Saturday, March 10, 2012

The politics of reporting death.

On the CBC news this morning: a snow-mobiler died in an avalanche near Fernie in the East Kootenay.

Please note that this person was engaging in an activity  for fun. Warnings about the unstable snow pack have been plentiful. They seem to be as effective as warnings to teenagers about the dangers of  sex. Nobody  thinks VD or pregnancy will happen to them.

NOT on the national or provincial news a few weeks ago: a much loved husband, father and grandfather died in an industrial accident on the job. This man was where he was to put bread on the family table.

I wasted at least an hour of my morning Googling to making sure I had not missed a news item on this local tragedy. The closest was a mention on the Google blurb for this site: https://mysafetyassistant.ca/en/recent-news-more.cfm, but on the site itself there was nothing. 

This is a recurring pattern. 
Fatalities in the context of risky recreation are considered newsworthy, accidents on the job are considered par for the course, unless they are very dramatic.

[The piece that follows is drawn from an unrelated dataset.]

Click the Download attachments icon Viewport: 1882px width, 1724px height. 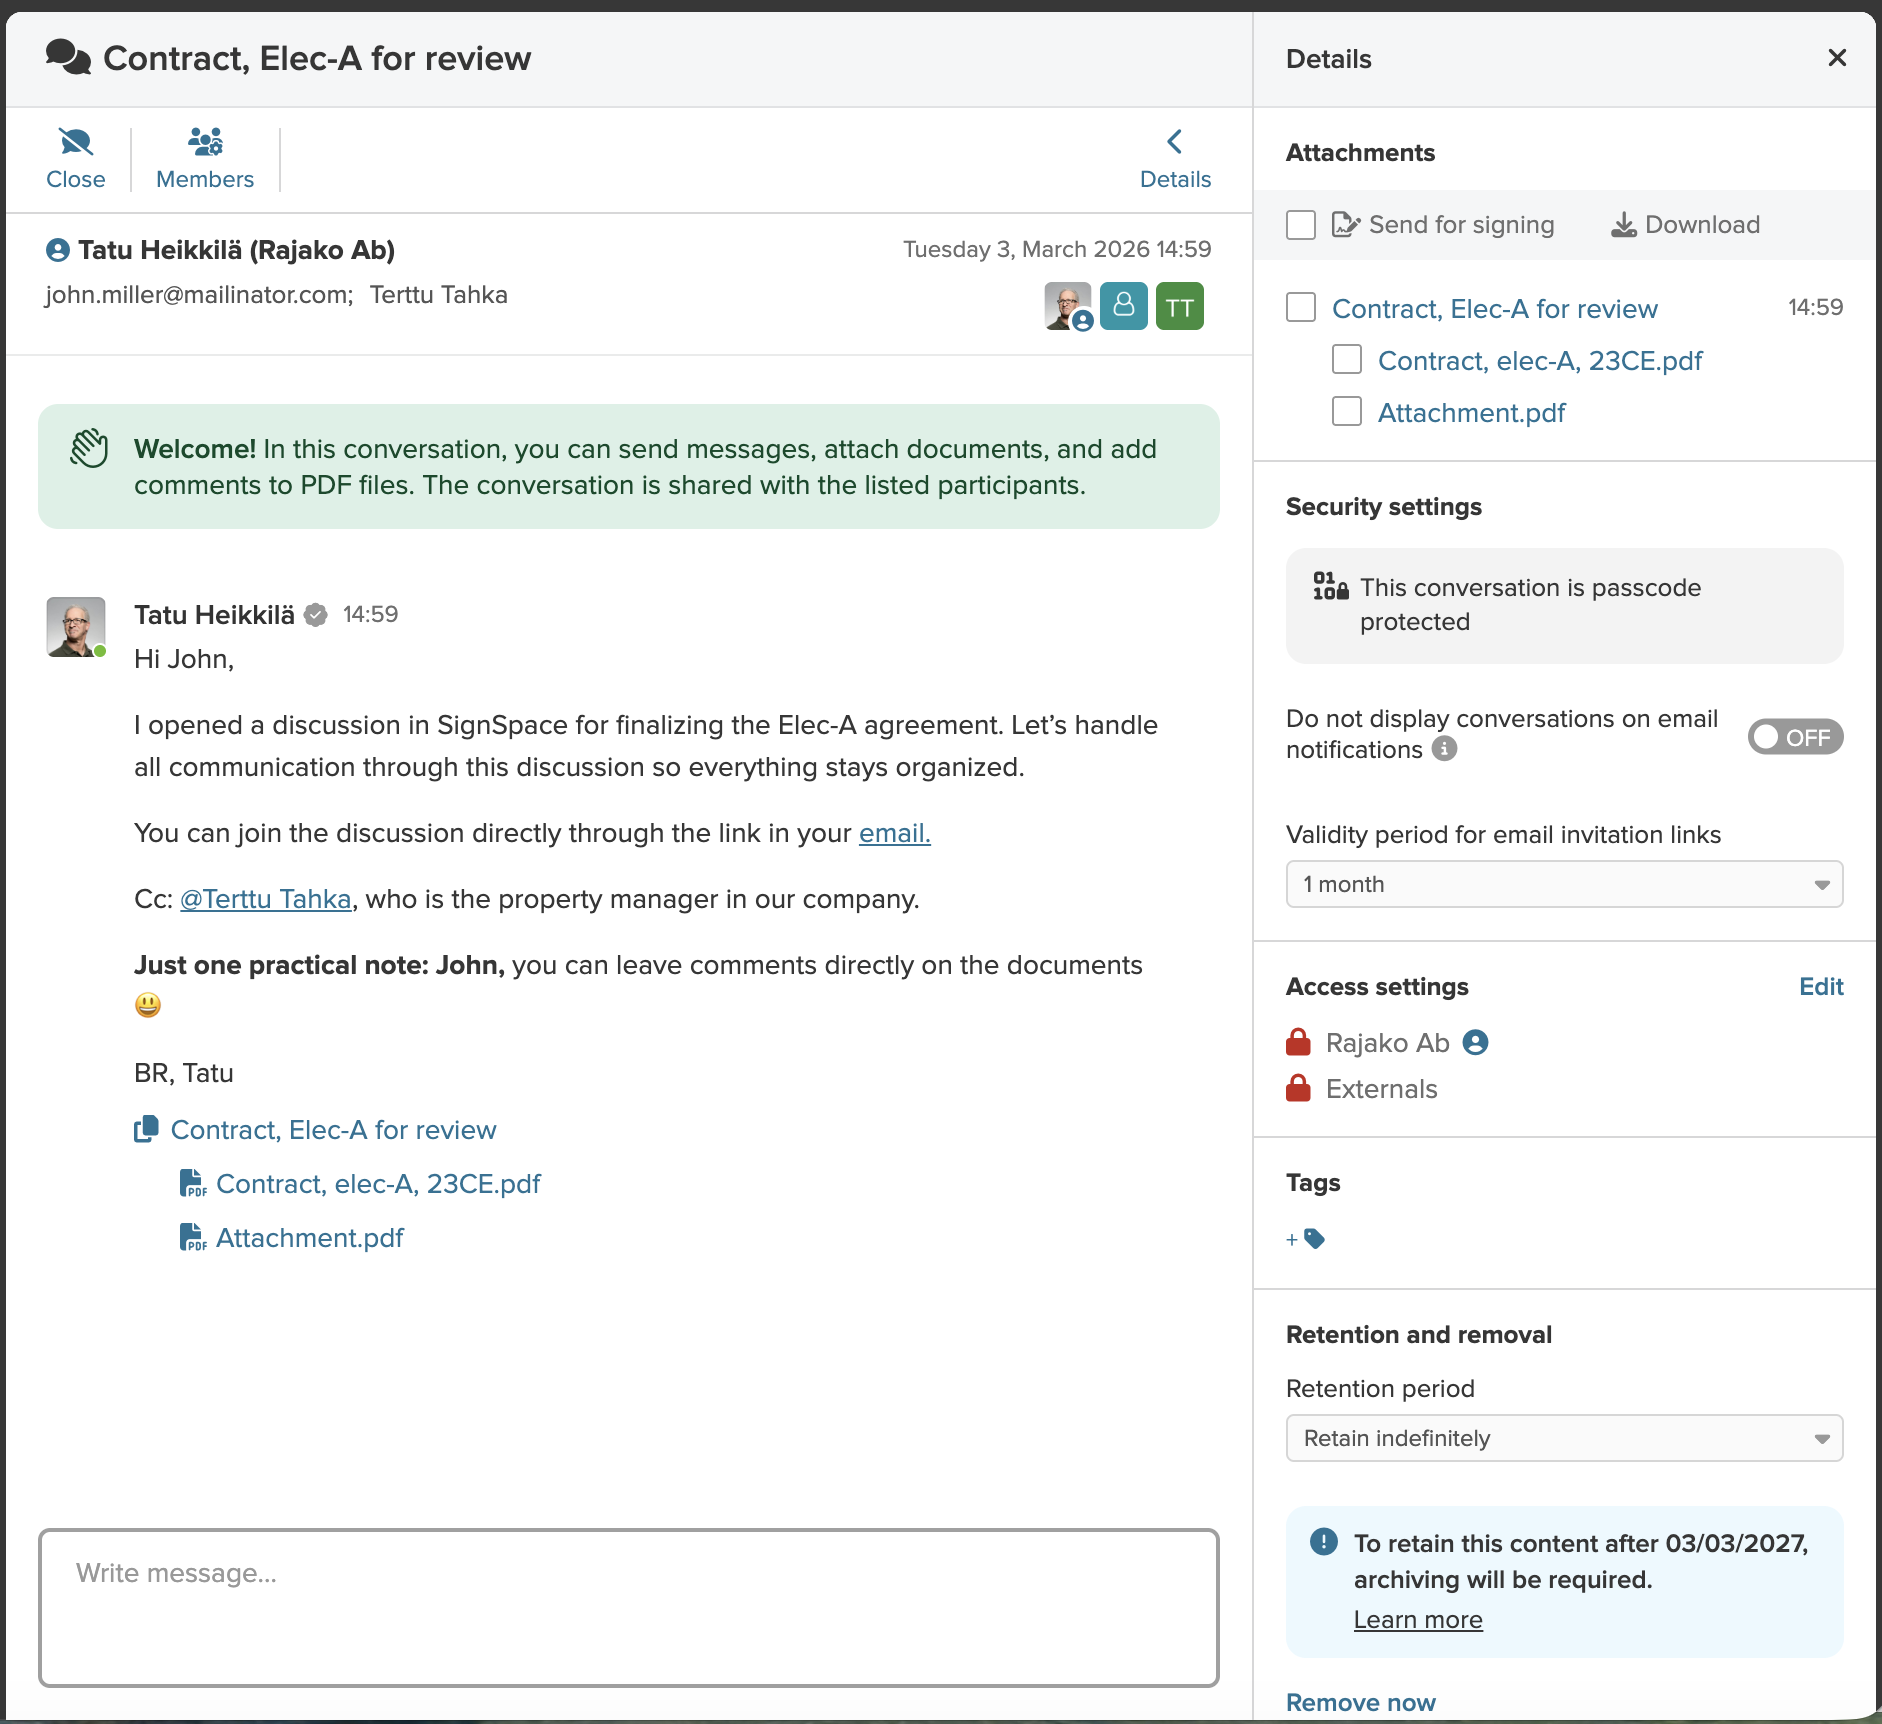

Is something wrong with this picture?









3 comments:

troutbirder said...

There is something wrong. Wall streeter half destroy the economy with their greed. And get rewarded. Working people lose their jobs and home... tough. It part of the cycle. Labor unions are demonized. Vapid celebrities are heroes. People who can't pay for health insurance... tough. Sorry.

Ien van Houten said...

Thank goodness some people see through the propaganda and have some sense of history!

Jacqui Binford-Bell said...

I am a student of history come lately. By which I mean I hated history in school because it seemed all about dates.

But in my adult hood I have found a natural thirst for knowledge of a few random periods of history. One of my favorites is 1865 to 1910. The great western expansion. Who great was America in the building of the transcontinental railroad. But the work conditions were absolutely deadly. They used Irish and Chinese and who cared.

Even history books often skip over how many brakemen on railroads lost limbs because of the substandard equipment employed. They talk of the difficulty of making tunnels through the Sierras but do not mention the Chinese that went with the dynamite charges sometimes. Let us not say anything bad about industry.

Having worked on a newspaper I can say the snowmobile accident may have been covered to hammer home that he was where he shouldn't be and don't go there. While we certainly don't want people to not go to work or heaven forbid unionize because of unsafe conditions.